> _TASK PROMPT_
From the entries below, please gather each line containing the string "computer".

______

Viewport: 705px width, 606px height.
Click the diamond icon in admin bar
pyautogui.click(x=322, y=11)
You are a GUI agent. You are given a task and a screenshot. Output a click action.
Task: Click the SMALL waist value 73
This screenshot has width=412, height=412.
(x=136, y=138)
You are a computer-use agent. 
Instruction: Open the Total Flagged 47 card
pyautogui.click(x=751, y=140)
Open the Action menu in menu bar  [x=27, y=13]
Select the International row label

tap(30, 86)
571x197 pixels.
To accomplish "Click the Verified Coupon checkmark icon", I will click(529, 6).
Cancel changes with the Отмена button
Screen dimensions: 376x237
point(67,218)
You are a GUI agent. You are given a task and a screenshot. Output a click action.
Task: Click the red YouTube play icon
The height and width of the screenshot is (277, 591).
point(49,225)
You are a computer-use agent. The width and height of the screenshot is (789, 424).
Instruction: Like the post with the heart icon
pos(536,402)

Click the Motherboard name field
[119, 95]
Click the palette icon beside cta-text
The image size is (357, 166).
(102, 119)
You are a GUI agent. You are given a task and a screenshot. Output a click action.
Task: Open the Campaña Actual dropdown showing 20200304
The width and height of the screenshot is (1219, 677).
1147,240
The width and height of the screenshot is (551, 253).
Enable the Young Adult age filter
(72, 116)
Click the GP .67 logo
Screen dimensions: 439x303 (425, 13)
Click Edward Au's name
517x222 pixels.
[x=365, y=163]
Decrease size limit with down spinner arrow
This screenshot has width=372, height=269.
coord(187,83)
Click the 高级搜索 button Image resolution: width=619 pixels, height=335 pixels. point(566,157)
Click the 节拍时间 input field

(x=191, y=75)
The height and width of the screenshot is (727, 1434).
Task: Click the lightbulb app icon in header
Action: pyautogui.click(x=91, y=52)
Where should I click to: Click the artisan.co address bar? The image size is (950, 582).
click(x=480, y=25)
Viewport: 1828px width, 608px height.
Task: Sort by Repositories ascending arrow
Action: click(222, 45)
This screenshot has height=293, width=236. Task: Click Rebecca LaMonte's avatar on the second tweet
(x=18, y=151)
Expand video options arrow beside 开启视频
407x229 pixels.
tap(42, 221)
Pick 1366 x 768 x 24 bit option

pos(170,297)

______

> _WRITTEN REPLY_
You are a computer-use agent. 
You are a computer-use agent. The width and height of the screenshot is (789, 424).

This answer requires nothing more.